Erler Antje, Bodenheimer Thomas, Baker Richard, Goodwin Nick, Spreeuwenberg Cor, Vrijhoef Hubertus J M, Nolte Ellen, Gerlach Ferdinand M
Institute of General Practice, Johann Wolfgang Goethe-University, Frankfurt/Main, Germany.
Z Evid Fortbild Qual Gesundhwes. 2011;105(8):571-80. doi: 10.1016/j.zefq.2011.09.029. Epub 2011 Oct 21.
All modern healthcare systems need to respond to the common challenges posed by an aging population combined with a growing number of patients with (complex) chronic conditions and rising patient expectations. Countries with 'stronger' primary care systems (e.g. the Netherlands and England) seem to be better prepared to address these challenges than countries with 'weaker' primary care (e.g. USA). The role of primary care in a health care system is strongly related to its organisation and funding, thus determining the starting point and the possibilities for change.

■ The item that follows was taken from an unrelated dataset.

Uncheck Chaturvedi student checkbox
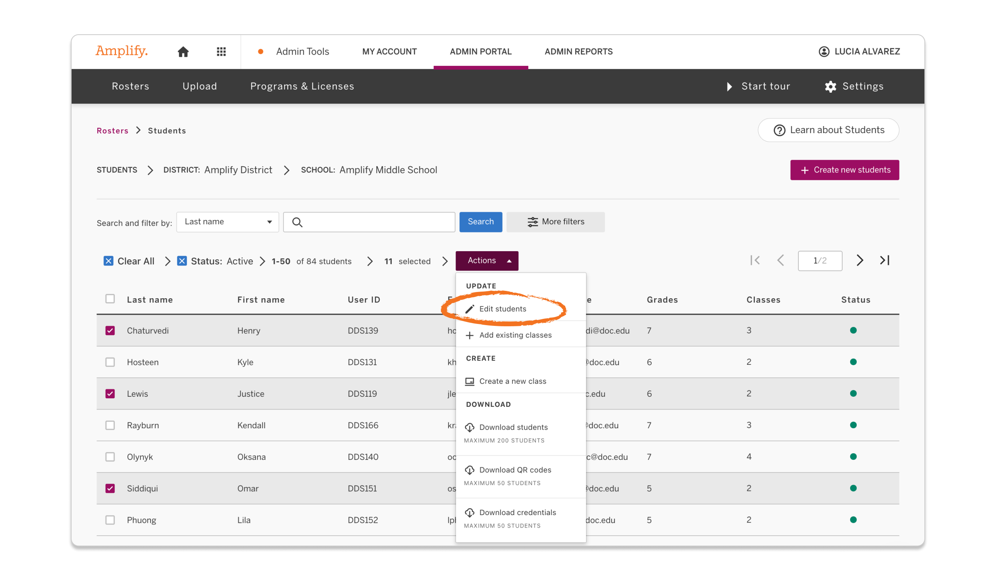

We selected the Netherlands, England, and USA as examples for the diversity of approaches to organise and finance health care. We analysed the main problems for primary care and reviewed strategies and practice models used to meet the challenges described above.
The Netherlands aim to strengthen prevention for chronic diseases, while England strives to improve the management of patients with multimorbidity, prevent hospital admissions to contain costs, and to satisfy the increased demand of patients for access to primary care. Both countries seek to reorganise care around the patient and place their needs at the centre. The USA has to provide sufficient workforce, organisation, and funding for primary care to ensure better access, prevention, and provision of chronic care for its population. Strategies to improve (trans-sectoral) cooperation and care coordination, a main issue in all three countries, include the implementation of standards of care and bundled payments for chronic diseases in the Netherlands, GP commissioning, federated and group practice models in England, and the introduction of the Patient-Centred Medical Home and accountable care organisations in the USA.
Organisation and financing of health care differ widely in the three countries. However, the necessity to improve coordination and integration of chronic disease care remains a common and core challenge.
所有现代医疗体系都需要应对人口老龄化、(复杂)慢性病患者数量不断增加以及患者期望不断提高所带来的共同挑战。拥有“更强”初级保健体系的国家(如荷兰和英国)似乎比初级保健“较弱”的国家(如美国)更有能力应对这些挑战。初级保健在医疗体系中的作用与其组织和资金密切相关,从而决定了变革的起点和可能性。
我们选择荷兰、英国和美国作为医疗保健组织和融资方式多样性的示例。我们分析了初级保健的主要问题,并审视了用于应对上述挑战的策略和实践模式。
荷兰旨在加强慢性病预防,而英国则努力改善多病共存患者的管理、防止住院以控制成本,并满足患者对获得初级保健服务不断增加的需求。两国都寻求围绕患者重新组织护理,并将患者需求置于中心位置。美国必须为初级保健提供充足的劳动力、组织架构和资金,以确保其民众能更好地获得初级保健服务、预防和慢性病护理。改善(跨部门)合作与护理协调的策略是所有三个国家的主要问题,其中包括在荷兰实施慢性病护理标准和捆绑支付,在英国推行全科医生委托、联合和团体执业模式,以及在美国引入以患者为中心的医疗之家和 accountable care organisations(可问责医疗组织)。
这三个国家的医疗保健组织和融资方式差异很大。然而,改善慢性病护理的协调与整合的必要性仍然是一个共同的核心挑战。